I got my goodie bag and scanned the crowds for SC, wandering around in a daze with trembling legs. It was the strangest mix of emotions I'd ever known. I began making these garbled, gulping, strangled chicken noises - this is what happens when you try and cry and get your breath back at the same time. It is physically impossible.
By the time I finally found SC I had my breath back so I was able to just sob uncontrollably on his shoulder. The poor bastard look very confused. Blame my hormones, blame relief and surprise and intense personal satisfaction, but I was crying for Scotland!

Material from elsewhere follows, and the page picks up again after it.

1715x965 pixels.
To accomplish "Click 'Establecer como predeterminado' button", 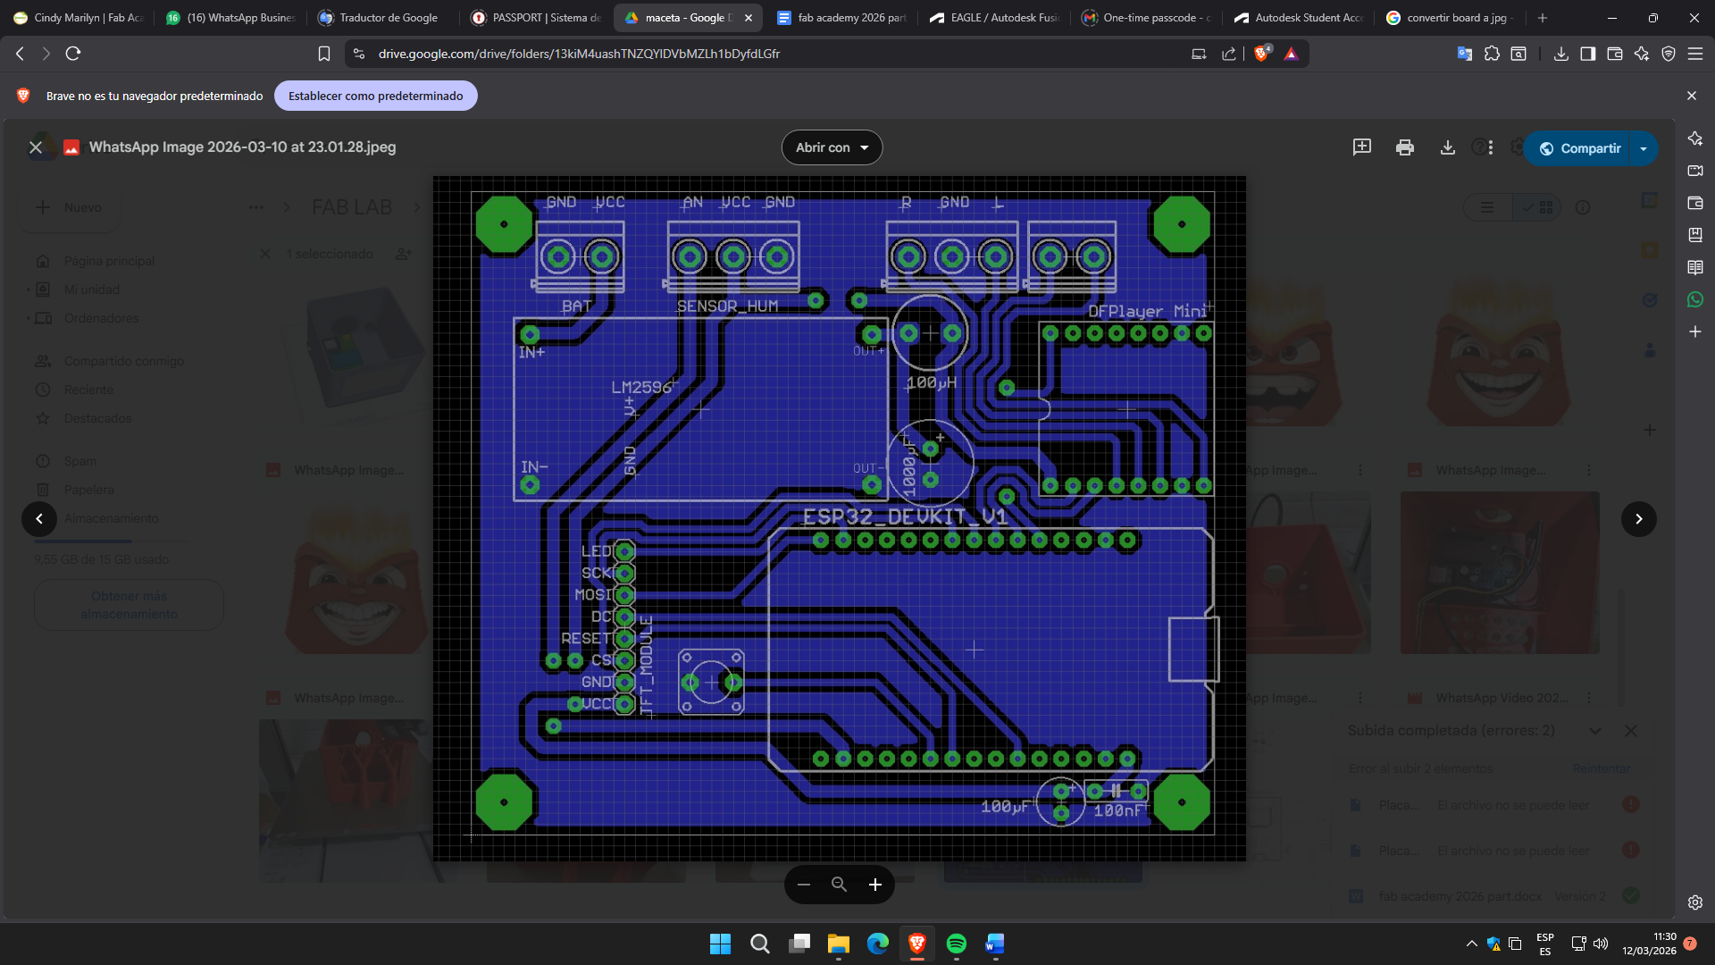I will point(375,96).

Later on I felt embarrassed by my hysterics. After all it was Just A 5k. It wasn't even a proper race, it was a charity event. And people run marathons all the time, hell they run across continents or sail around the world blindfolded with one arm chopped off! I was all ready to downplay the whole day and dismiss it as a freak accident of nature and stomp out any sense of achievement. But as I've reminded myself countless times during my Lard Busting Journey, you can't compare your achievements to someone elses. All you can do is compare where you've been and where you are now, and what you chose to do in between.
I also remembered a day back in January 2001 when I'd stood at the bottom of the stairs in my flat, trying to summon the energy to walk up the dozen steps to get to my bedroom. That had felt like an impossible task. Compare that to yesterday when I stood at the bottom of a FREAKY BIG HILL and running to the top seemed an impossible task. There's no denying that 5k was a huge personal achievement.
I cannot express to you how amazing it felt to do something that I thought I never, ever could do. I am so grateful to Julia for helping me, to SC for patiently training with me, and to all you groovers for your encouragement and extremely generous donations. This may sound ridiculous but I am more emotional about yesterday than I was on my freaking wedding day! There is no better feeling in the world than to take your mind and body to some place you thought it couldn't go; a place you thought it didn't belong. You should all try it sometime.